- Film poster
- Directed by: Jessica Scalise
- Written by: Jessica Scalise
- Produced by: Jessica Scalise
- Starring: Greg James; Aida Valentine; Sam Kamerman; Kurt Conroyd; Mia Allen;
- Cinematography: D. Sean Brown
- Music by: James Sizemore
- Production company: Scalise Pictures
- Distributed by: Indican Pictures
- Release date: May 17, 2019;
- Running time: 104 minutes
- Country: United States
- Language: English
- Box office: $39,003

= Zilla and Zoe =

2019 comedy film directed by Jessica Scalise

Zilla and Zoe is a 2019 American comedy film written, produced, and directed by Jessica Scalise. The film was distributed by Indican Pictures and had a limited theatrical release in the United States on May 17, 2019.

==Plot==
Zoe, a 10-year-old girl, is obsessed with horror movies and is trying to shoot her own film to enter a contest. When her father forbids her from doing horror movies and forces her to shoot her sister's wedding ceremony, Zoe decides to turn the ceremony itself into a horror movie in order to win the contest.

==Cast==
- Greg James as Sal
- Aida Valentine as Zoe
- Sam Kamerman as Zilla
- Kurt Conroyd as Oscar
- Mia Allen as Lu

==Release==
===Reception===
Zilla and Zoe won Best Picture and Best Comedy at the Oregon Independent Film Festival.
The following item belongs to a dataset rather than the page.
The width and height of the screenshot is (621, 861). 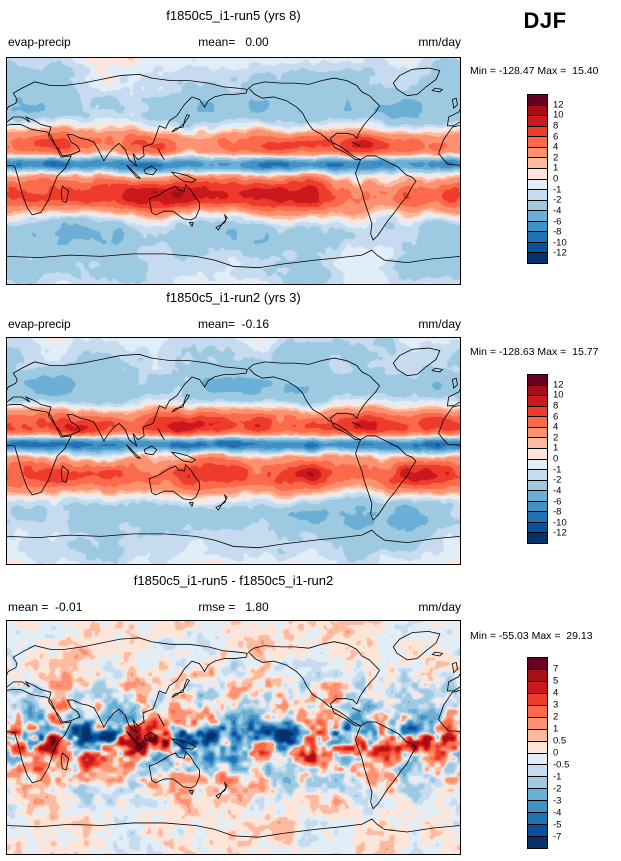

It also won the Audience Choice Award for Best Film at the Seattle Local Sightings Film Festival.

Kimber Myers from the Los Angeles Times wrote: "'Zilla and Zoe' eventually gets to a message of love and acceptance, but you have to slog through some real cruelty from the girls’ father to get to that point....There's something special here, but it's surrounded by drudgery."